KARACHI: The Institute of Cost and Management Accountants of Pakistan (ICMA) has said the government’s decision to allow commercial import of used cars up to five years old may bring short-term fiscal gains through an initial 40 per cent regulatory duty (RD) and offer consumers more choice.

However, the policy raises concerns about foreign exchange reserves, balance of payments, and the long-term prospects of the local automotive industry.

ICMA’s Research and Publication Department noted Pakistan’s auto sector has long been shielded by high tariffs and regulatory barriers, enabling local assemblers to dominate with limited pressure to improve quality or affordability. Previous liberalisation efforts in the 2000s provided temporary relief but met strong resistance from the industry, highlighting the sector’s sensitivity to policy shifts. The recent Economic Coordination Committee (ECC) decision marks a notable change that could reshape industry dynamics, consumer behaviour, and trade flows.

In the short term, vehicle prices are unlikely to fall significantly. The 40pc RD, combined with exchange rate volatility and importer premiums, will keep landed costs high. However, consumer expectations are shifting, with many delaying purchases in anticipation of more affordable, better-quality imports. Imported used cars often feature safety and efficiency enhancements, such as airbags, ABS, hybrid engines, and improved fuel economy, which may raise standards and prompt local manufacturers to enhance their products.

As duties are reduced by 10 percent annually, imported vehicles will become more competitive. By FY28, when duties drop to 20pc, affordability should improve, especially for middle-income households. This will widen consumer choice, particularly in the small and mid-sized passenger car segments that dominate the market. Popular Japanese models, such as the Toyota Vitz, Honda Fit, and Suzuki Swift, are expected to challenge domestic alternatives directly.

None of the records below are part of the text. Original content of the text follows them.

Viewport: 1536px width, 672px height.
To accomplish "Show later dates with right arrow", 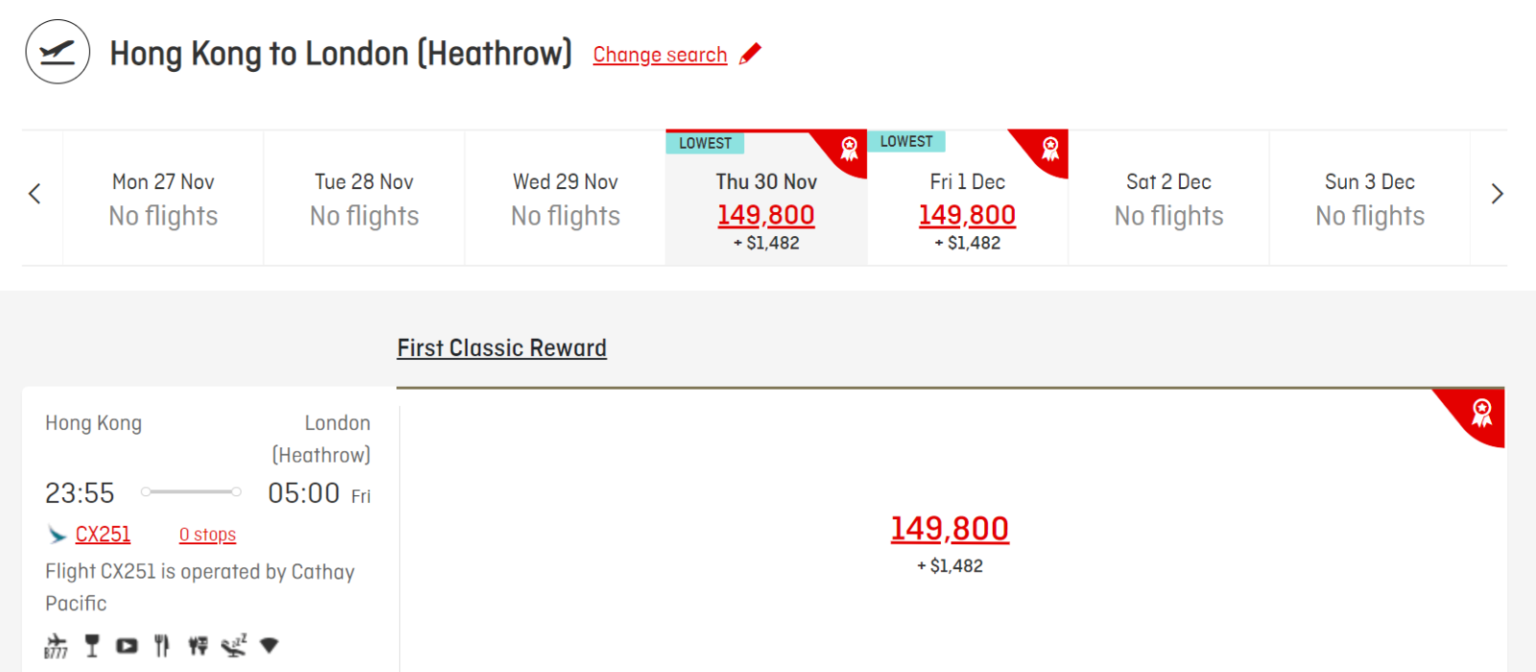I will 1497,194.
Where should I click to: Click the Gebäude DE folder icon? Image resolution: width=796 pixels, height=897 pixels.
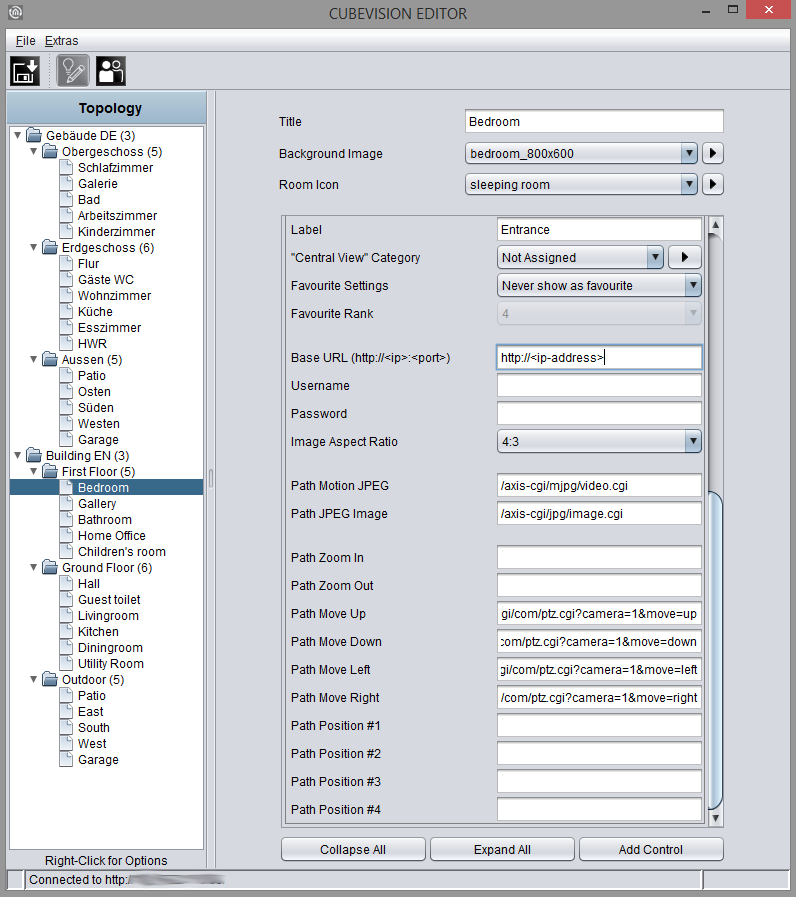(x=34, y=136)
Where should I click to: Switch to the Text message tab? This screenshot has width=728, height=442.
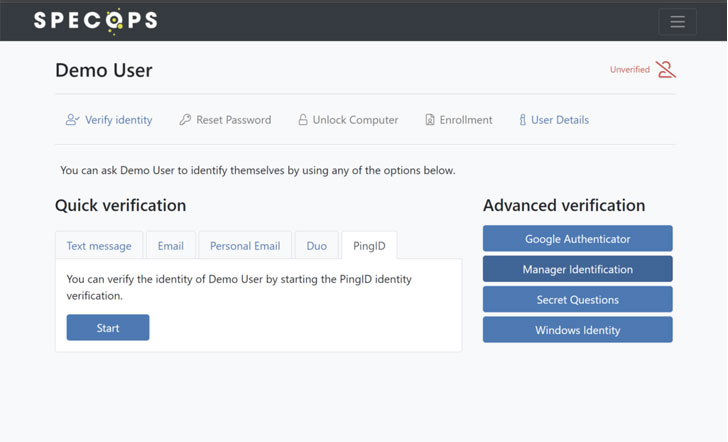99,246
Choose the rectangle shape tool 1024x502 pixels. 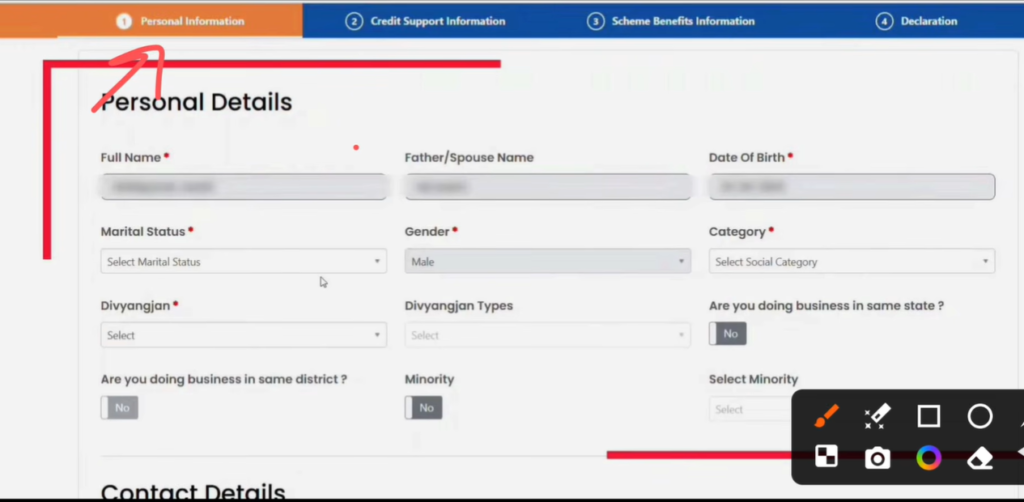coord(929,416)
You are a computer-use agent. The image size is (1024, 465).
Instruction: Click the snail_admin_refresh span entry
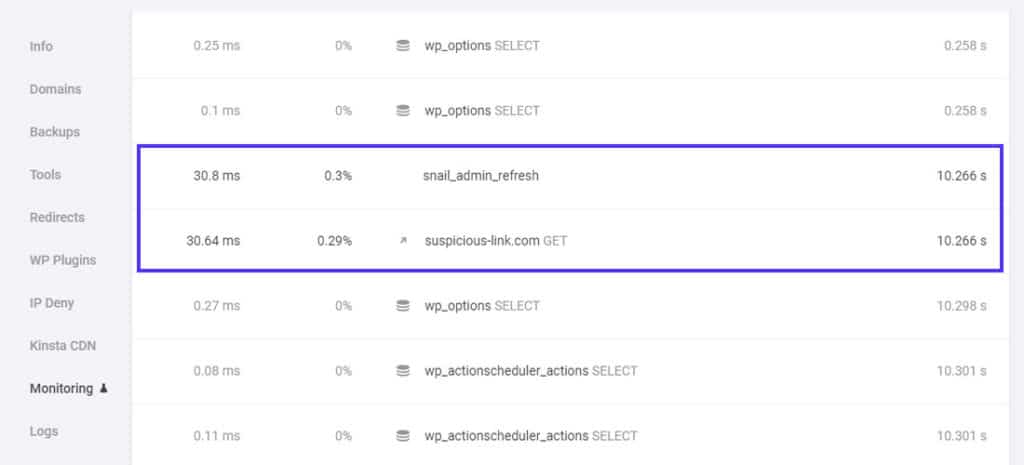pos(481,176)
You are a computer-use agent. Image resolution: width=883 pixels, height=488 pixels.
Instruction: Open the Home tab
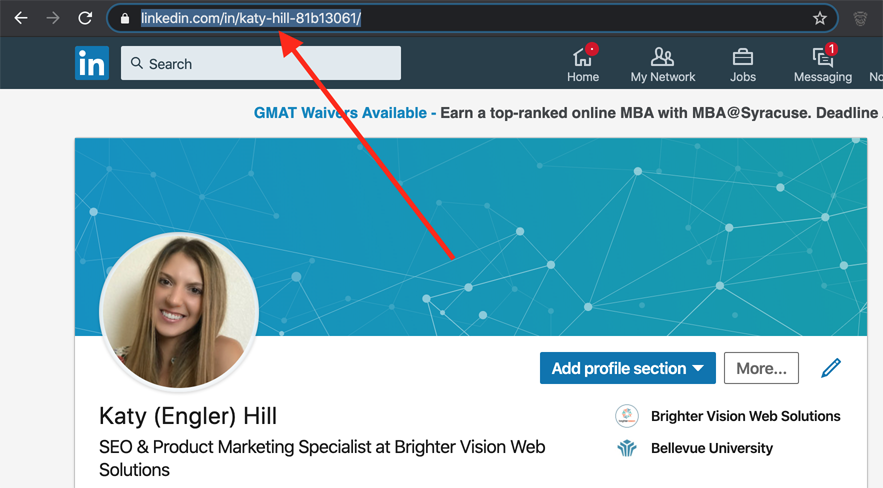point(583,65)
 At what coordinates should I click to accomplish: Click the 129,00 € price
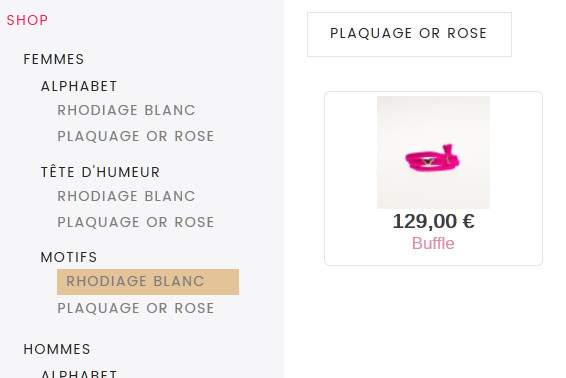[433, 221]
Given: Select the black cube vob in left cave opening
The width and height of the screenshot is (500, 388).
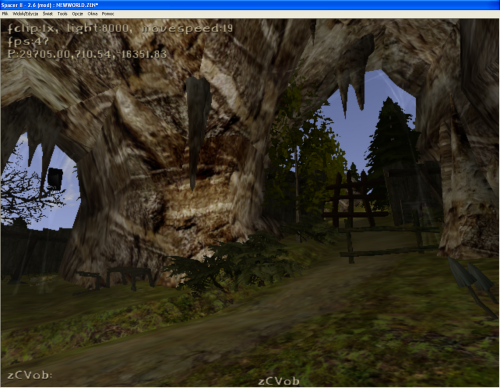Looking at the screenshot, I should [x=55, y=178].
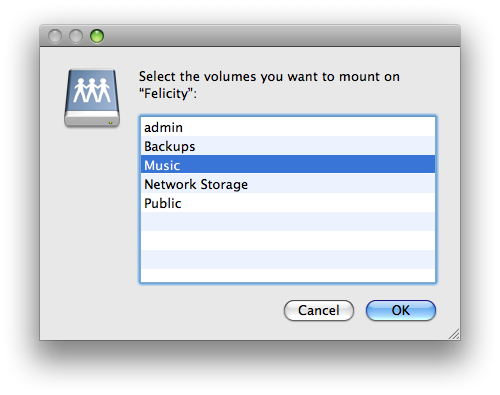Cancel the mount volumes dialog
The image size is (500, 395).
[319, 310]
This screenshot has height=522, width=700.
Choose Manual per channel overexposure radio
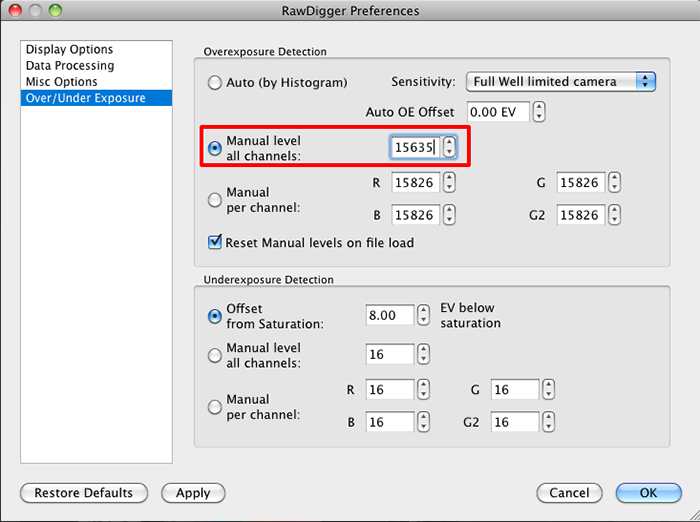pyautogui.click(x=215, y=200)
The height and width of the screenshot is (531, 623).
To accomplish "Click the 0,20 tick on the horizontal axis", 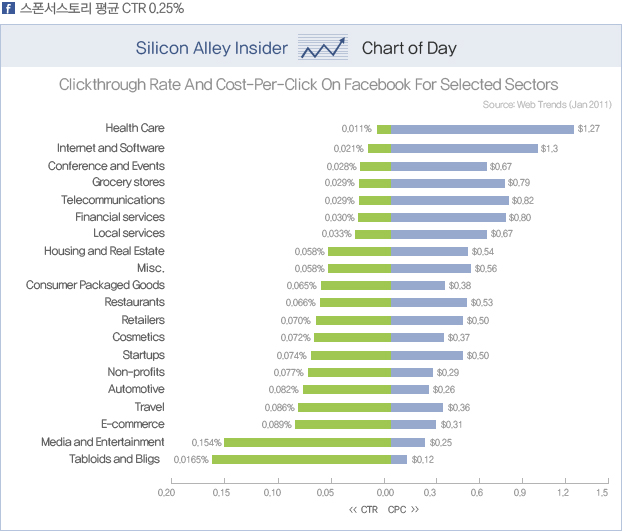I will pyautogui.click(x=166, y=492).
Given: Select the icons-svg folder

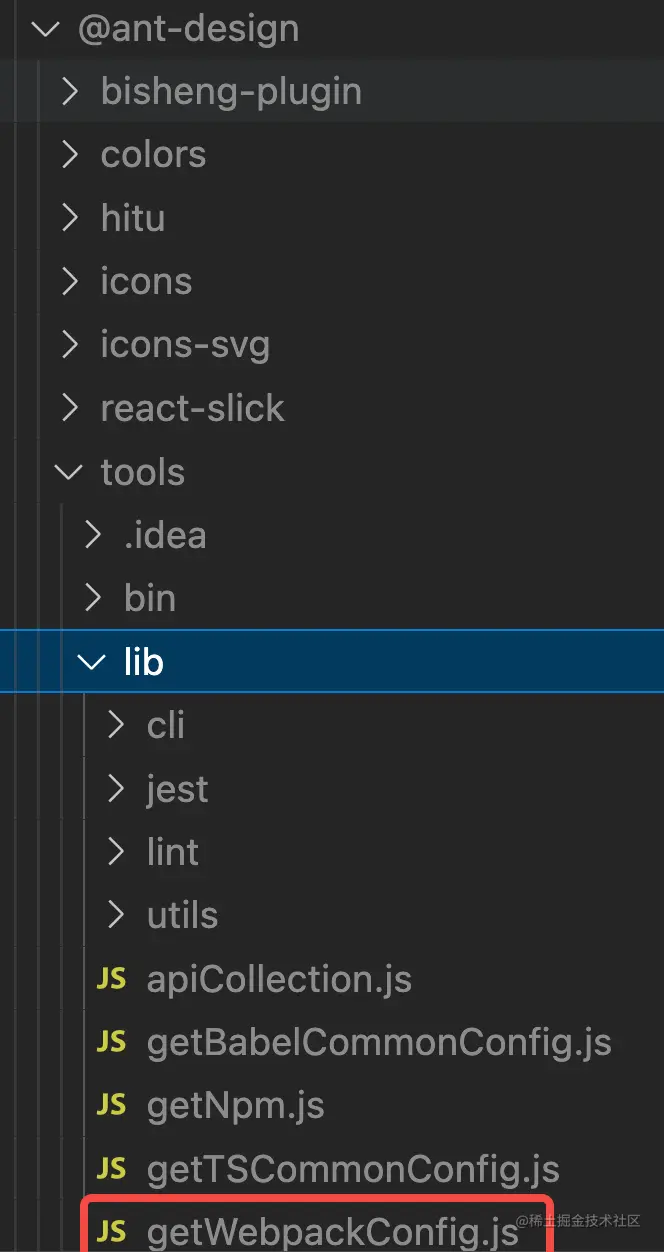Looking at the screenshot, I should [x=185, y=345].
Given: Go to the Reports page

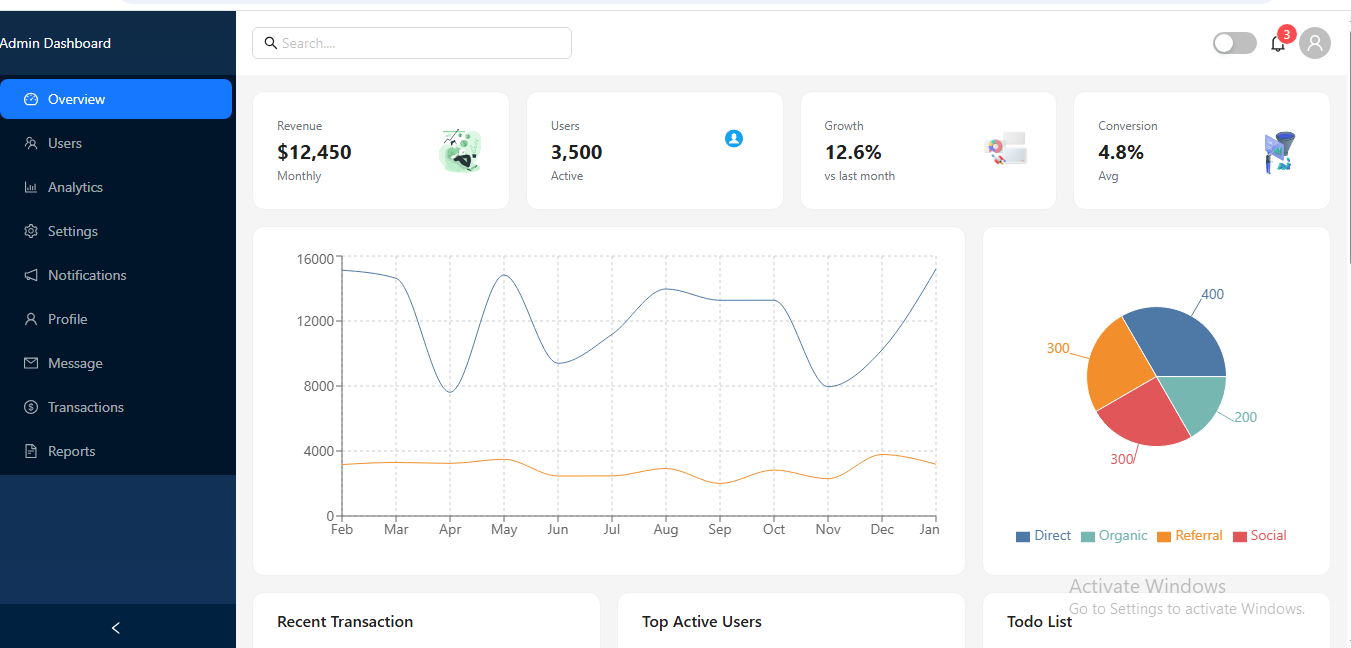Looking at the screenshot, I should click(71, 451).
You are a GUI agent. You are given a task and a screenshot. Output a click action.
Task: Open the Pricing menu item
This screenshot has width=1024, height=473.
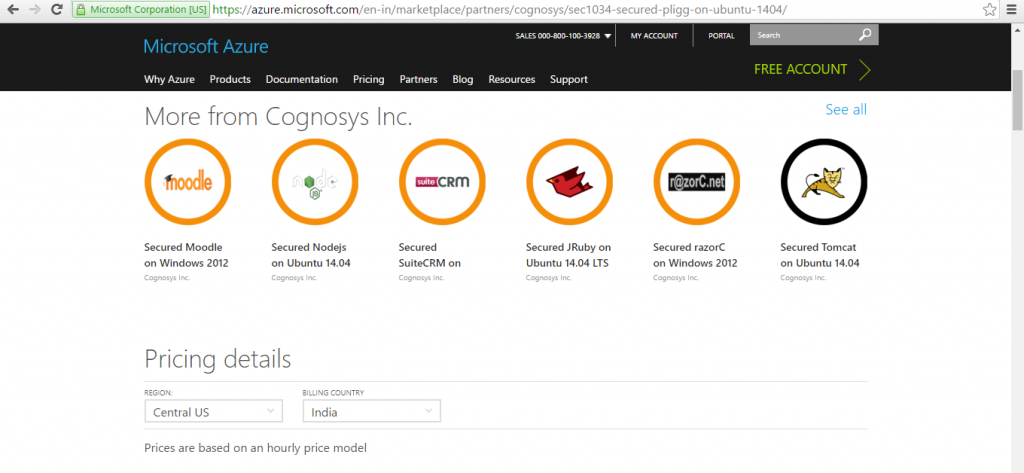coord(368,79)
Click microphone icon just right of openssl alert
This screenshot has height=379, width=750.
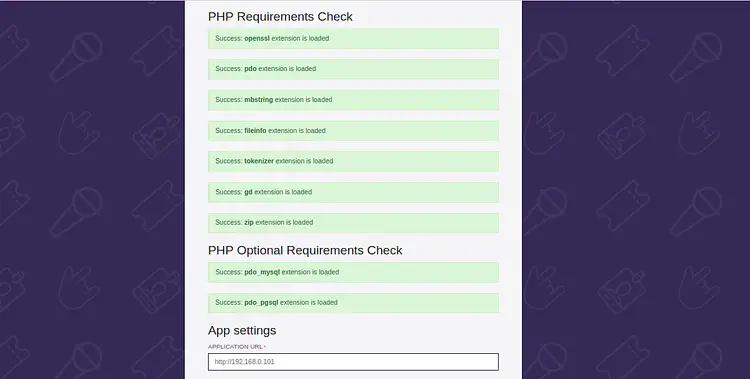click(546, 55)
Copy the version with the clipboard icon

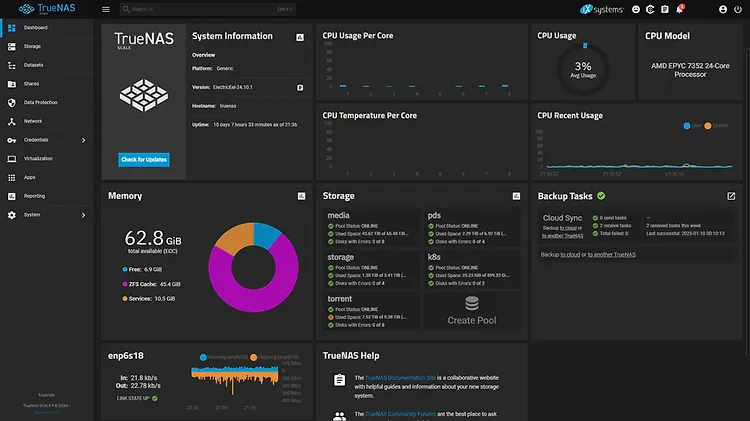point(300,87)
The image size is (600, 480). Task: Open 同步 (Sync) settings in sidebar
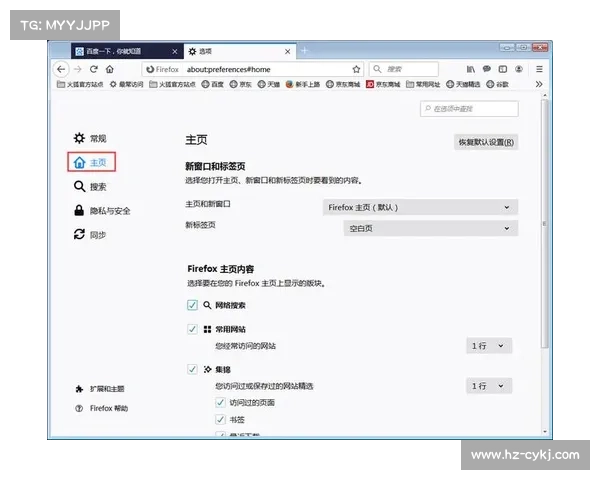click(x=89, y=234)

This competition may prompt local assemblers to modernise production lines, improve safety standards, and introduce fuel-efficient technologies. By FY30, when duties are fully removed, the market will face global-level competition. Assemblers unable to adapt risk losing market share or exiting the industry, which could potentially lead to consolidation.

ICMA warns new auto policy boosts consumer choices but strains local industry

ICMA also identifies opportunities for stronger players that invest in technology, pursue international partnerships, and focus on hybrid or electric vehicles. These firms could become more competitive and better integrated into global value chains. Consumer preferences may shift away from resale value toward quality, safety, and efficiency.

However, the sector supports an extensive network of vendors and SMEs supplying parts such as seats, batteries, tyres, and engines. A decline in local production will strain these suppliers, many of whom may struggle to meet demand. Vendors that diversify into aftermarket support or invest in parts for electric and hybrid vehicles may find new opportunities. Employment risks exist in assembly plants and supplier networks, although new roles may emerge in areas such as certification, inspection, logistics, and after-sales services related to imports.

Despite broader choice and gradual affordability gains, ICMA warns the policy will not immediately benefit lower-income groups, as prices remain high. Increased import volumes may also add pressure on foreign exchange reserves and the balance of payments, offsetting some fiscal gains from regulatory duties.

While the ECC decision may provide short-term consumer relief and boost government revenue, ICMA says it presents long-term challenges for local assemblers, parts suppliers, and macroeconomic stability.

The institute calls for a balanced policy that safeguards external accounts, supports industry modernisation, and ensures lasting consumer benefits.